As coisas que aprendi nos discos - Canção da Despedida


Quando eu era tão pequeno que nem me lembro, minha tia Eliana me levou a um show de Geraldo Azevedo. Fiquei tão encantado que passei a usar uma velha torradeira de casa como se fosse um violão. Eu, que nunca aprendi a tocar violão e me tornei um poetinha medíocre, queria ser Geraldo Azevedo.
Minha tia tinha essa relação com Geraldo Azevedo e eu, por isso, tive uma relação muito carinhosa com a música de Geraldo Azevedo. Um dos discos que mais ouvi na infância era de um projeto de 1985, Luz do solo. Entre outras belas canções que carrego no coração e na memória até hoje, estava uma parceria inusitada entre Geraldo Azevedo e Geraldo Vandré, Canção da despedida.
Já vou embora
Mas sei que vou voltar
Amor não chora
Se eu volto é pra ficar
Amor não chora
Que a hora é de deixar
O amor de agora
Pra sempre ele ficar
Eu quis ficar aqui
Mas não podia
O meu caminho a ti
Não conduzia
Um rei mal coroado
Não queria
O amor em seu reinado
Pois sabia
Não ia ser amado
Amor não chora
Eu volto um dia
O rei velho e cansado
Já morria
Perdido em seu reinado
Sem Maria
Quando me despedia
No meu canto lhe dizia
A canção já havia sido gravada por Elba Ramalho e Geraldo informa isso quando vai cantar no disco. Composta em 1968, ele nunca conseguira, até então, cantá-la em disco porque a censura, obviamente, vetava a música.
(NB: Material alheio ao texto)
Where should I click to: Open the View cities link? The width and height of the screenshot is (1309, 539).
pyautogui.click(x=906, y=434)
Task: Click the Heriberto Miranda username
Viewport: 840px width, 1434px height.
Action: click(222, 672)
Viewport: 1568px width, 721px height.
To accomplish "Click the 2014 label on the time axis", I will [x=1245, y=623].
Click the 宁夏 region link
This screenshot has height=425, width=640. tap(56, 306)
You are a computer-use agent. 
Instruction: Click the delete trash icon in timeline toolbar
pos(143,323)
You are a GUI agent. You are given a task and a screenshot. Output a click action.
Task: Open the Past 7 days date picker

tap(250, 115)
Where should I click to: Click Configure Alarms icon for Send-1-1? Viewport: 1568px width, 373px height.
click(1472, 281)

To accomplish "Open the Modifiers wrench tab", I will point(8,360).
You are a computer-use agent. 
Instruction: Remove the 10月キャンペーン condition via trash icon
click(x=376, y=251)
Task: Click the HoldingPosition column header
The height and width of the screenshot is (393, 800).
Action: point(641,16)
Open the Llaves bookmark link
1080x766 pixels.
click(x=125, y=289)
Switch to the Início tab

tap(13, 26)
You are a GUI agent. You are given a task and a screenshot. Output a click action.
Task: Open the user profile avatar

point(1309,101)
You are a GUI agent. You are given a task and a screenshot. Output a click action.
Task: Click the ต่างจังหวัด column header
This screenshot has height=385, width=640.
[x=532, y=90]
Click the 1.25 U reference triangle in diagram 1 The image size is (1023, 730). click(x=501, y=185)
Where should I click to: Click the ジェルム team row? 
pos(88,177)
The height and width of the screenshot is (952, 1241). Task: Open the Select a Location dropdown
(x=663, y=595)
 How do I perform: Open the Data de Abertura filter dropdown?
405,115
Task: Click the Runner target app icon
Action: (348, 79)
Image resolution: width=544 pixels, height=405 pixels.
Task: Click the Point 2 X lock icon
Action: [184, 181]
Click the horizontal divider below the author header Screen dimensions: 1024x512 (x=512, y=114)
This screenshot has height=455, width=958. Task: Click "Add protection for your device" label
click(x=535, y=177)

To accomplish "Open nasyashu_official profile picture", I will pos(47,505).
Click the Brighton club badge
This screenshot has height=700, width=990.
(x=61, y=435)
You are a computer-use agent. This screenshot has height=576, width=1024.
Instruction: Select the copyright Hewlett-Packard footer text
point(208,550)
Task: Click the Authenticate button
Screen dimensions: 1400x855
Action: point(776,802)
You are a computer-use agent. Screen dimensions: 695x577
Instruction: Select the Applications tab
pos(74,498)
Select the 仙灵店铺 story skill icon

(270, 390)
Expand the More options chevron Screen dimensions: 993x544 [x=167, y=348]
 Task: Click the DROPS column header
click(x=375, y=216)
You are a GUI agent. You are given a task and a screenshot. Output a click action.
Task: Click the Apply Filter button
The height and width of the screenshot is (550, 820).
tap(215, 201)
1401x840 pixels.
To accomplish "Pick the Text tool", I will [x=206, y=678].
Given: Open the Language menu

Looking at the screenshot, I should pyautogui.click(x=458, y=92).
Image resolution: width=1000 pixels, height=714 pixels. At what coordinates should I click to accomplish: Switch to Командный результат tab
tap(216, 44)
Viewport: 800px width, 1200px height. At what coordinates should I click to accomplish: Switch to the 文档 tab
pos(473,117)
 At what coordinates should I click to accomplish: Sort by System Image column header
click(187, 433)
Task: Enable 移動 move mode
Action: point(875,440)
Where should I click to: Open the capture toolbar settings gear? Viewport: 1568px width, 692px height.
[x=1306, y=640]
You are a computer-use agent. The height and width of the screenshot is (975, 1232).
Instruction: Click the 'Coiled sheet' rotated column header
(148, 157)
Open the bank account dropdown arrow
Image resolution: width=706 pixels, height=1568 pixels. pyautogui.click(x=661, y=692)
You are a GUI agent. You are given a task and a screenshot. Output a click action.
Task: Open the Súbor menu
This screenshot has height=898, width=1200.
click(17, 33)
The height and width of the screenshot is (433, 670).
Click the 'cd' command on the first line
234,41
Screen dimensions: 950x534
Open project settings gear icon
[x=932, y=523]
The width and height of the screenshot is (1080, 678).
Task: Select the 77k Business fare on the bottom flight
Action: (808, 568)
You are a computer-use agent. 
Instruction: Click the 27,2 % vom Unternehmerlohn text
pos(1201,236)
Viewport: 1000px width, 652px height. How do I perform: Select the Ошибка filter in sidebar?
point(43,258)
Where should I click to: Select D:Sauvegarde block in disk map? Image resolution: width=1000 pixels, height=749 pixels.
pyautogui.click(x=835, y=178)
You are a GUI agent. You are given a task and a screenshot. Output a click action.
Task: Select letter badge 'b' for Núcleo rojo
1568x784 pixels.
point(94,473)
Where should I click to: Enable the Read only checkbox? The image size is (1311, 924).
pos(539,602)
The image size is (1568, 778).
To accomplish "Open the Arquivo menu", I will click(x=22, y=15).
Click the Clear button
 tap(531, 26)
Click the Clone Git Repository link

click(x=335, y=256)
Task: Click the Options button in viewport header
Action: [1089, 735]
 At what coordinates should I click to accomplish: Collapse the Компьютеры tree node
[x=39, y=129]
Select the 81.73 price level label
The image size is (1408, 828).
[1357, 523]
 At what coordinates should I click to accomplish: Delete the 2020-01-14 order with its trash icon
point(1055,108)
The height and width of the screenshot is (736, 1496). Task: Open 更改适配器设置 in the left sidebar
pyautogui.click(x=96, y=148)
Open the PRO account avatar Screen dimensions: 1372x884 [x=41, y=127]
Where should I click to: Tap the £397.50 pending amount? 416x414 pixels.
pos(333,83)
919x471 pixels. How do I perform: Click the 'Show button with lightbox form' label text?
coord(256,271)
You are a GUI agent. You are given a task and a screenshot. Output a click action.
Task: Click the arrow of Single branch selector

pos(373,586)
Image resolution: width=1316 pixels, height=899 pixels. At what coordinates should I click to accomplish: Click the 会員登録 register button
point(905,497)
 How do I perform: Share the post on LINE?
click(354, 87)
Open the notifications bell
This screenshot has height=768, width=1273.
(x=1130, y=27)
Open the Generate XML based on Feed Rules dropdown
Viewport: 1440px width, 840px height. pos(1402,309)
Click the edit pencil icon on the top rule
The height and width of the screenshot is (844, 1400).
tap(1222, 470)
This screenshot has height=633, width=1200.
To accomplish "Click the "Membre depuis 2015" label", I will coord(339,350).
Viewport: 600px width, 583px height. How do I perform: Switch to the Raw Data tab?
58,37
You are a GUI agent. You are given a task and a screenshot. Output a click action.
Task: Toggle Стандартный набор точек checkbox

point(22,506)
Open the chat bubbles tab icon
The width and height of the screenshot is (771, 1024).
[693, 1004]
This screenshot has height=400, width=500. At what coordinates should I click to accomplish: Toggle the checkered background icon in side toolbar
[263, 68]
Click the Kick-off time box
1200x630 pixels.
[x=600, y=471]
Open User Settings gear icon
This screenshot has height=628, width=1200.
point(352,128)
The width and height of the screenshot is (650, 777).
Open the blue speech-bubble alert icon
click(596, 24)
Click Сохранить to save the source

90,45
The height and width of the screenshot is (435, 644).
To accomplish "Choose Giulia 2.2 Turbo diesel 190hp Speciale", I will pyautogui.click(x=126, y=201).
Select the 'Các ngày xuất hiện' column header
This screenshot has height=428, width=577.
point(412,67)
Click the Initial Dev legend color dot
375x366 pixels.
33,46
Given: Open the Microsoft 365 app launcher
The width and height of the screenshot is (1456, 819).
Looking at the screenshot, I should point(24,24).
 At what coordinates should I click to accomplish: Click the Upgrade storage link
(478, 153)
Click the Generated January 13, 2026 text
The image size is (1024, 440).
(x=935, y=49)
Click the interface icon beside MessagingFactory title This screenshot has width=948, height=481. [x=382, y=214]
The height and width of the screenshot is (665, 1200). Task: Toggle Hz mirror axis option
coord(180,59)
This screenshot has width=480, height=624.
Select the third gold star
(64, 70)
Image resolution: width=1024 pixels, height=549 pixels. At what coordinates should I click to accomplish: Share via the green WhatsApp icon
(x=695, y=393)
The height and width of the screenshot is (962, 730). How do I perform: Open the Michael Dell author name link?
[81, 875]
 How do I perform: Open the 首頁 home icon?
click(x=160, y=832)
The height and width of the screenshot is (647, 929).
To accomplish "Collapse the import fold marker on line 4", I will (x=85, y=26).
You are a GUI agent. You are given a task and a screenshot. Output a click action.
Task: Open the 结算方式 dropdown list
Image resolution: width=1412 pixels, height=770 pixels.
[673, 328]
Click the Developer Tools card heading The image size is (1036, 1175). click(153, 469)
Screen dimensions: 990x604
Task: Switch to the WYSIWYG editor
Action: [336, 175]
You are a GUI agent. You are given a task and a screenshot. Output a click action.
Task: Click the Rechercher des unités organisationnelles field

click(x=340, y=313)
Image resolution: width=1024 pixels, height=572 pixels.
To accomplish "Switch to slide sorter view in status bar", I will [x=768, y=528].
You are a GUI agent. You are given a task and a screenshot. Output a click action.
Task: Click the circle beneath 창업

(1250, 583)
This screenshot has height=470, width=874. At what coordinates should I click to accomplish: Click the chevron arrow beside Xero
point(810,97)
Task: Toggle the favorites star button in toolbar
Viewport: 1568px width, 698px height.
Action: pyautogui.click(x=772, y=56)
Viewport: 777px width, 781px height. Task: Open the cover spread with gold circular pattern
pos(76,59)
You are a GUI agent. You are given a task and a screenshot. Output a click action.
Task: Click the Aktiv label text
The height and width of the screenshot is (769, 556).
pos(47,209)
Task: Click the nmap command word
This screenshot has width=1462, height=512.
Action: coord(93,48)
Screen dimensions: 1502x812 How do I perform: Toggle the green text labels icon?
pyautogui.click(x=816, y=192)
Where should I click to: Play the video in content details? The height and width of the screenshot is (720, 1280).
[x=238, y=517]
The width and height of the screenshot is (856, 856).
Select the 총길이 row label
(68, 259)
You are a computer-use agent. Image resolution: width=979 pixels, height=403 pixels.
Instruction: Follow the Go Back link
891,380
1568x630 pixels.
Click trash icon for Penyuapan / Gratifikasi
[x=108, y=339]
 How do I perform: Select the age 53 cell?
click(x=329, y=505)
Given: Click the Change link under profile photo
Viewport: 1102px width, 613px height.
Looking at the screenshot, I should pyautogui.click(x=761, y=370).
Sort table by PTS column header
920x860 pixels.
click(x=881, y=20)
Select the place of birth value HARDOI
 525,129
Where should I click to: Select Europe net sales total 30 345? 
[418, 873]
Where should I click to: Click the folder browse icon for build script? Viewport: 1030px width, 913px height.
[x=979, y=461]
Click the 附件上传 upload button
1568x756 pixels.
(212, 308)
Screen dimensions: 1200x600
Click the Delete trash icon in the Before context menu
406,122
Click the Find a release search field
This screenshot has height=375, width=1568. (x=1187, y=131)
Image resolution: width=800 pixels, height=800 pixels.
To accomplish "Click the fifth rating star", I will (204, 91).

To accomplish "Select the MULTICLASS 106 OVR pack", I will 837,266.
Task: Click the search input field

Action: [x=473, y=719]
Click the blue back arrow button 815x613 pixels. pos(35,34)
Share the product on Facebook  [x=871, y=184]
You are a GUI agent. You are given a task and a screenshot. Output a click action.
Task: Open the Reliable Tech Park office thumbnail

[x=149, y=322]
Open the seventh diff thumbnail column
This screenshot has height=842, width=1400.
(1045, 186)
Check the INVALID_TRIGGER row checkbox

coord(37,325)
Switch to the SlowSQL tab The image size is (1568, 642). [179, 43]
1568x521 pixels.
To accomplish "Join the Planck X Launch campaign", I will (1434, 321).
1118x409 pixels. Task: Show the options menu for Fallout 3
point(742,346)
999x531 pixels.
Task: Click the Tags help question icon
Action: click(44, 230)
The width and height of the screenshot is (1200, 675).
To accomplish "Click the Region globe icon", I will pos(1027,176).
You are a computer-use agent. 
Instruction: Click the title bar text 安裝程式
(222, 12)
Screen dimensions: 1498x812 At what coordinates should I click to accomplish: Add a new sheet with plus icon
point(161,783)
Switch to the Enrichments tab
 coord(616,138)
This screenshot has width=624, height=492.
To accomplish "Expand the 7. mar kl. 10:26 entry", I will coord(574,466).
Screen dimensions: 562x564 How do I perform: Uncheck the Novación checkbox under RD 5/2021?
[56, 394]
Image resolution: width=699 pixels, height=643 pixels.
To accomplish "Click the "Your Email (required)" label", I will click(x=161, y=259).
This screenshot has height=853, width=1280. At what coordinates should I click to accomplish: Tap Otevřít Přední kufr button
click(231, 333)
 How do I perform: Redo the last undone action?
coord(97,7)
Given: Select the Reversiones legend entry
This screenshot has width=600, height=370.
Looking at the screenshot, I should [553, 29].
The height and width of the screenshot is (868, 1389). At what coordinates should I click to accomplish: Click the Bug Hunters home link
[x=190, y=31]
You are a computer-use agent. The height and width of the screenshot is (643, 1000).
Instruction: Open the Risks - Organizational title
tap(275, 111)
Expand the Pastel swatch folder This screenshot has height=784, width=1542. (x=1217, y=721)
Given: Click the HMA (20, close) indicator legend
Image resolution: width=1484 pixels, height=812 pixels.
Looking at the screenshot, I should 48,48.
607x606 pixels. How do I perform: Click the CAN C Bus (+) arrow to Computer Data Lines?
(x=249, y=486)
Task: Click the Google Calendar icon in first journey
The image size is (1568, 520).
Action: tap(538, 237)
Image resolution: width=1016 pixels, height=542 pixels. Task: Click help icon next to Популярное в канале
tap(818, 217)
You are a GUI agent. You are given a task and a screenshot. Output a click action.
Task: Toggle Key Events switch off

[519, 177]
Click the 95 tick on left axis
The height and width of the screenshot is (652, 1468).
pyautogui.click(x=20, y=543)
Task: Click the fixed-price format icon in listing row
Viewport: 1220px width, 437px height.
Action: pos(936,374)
A gravação do vídeo é com Elba Ramalho.Como disse antes, a realidade da Ditadura Militar que se encerrava se fazia presente em minha vida através da história de vida de meu pai distante. Chorei com a campanha das Diretas Já e com a morte de Tancredo. Tudo aquilo fazia sentido demais para mim.
Aí vem a Canção da despedida, mais uma canção de exílio das muitas que nossos poetas produziram, denúncia por si só de quão longe de liberdade e democracia nós vivemos ao longo de nossa história.

A canção fez muito sentido para mim. Meu pai havia sido exilado no Chile. Além disso, combinava-se intimamente com uma bela estória de Ruth Rocha que eu ouvia na coleçãoTaba: Sapo vira rei vira sapo. As histórias e a música me faziam entender o que significava, em termos de falta de liberdade e arbitrariedade, um regime como o que estava sendo superado nos dias de Sarney.
Mais ou menos pela época desse disco, meu irmão Marcos havia sido preso após uma ação mal-sucedida do PCBR em Salvador. Só que essa história não entra nesse momento em minha formação política porque eu somente vim a conhecê-la alguns anos depois. Apesar de o assalto ao BB de Salvador ter sido noticiado amplamente, minha família me poupou de saber que tinha um irmão presidiário (?).
Aprendi que sempre pode haver um rei arbitrário na esquina que me separe de minha liberdade, que me infrinja a dor, que me impeça de amar, que me torture, me expulse, me force a me separar dos meus, apenas porque não aceite que minhas ideias fluam sem que ninguém, a não ser eu mesmo, as controle. Ideias sem controle, que não podem ser aprisionadas, mas que podem, para o arbitrário, justificar o golpe, a dor, a tortura, o sofrimento. O afastamento de pais e filhos, maridos e mulheres, sonhos e realidades. Um rei que era um sapo mal entronizado que matou e deu sumiço a uma incrível geração de jovens sonhadores.
Para mim, a Canção da despedida era a minha canção do exílio: era a forma em que eu poderia entender porque eu e meu pai estávamos condenados a viver um eterno exílio um do outro. Uma pena que eu e outros somos a prova que o rei, velho e cansado, ainda demoraria muito a morrer, ao contrário do que queriam os Geraldos em 1968.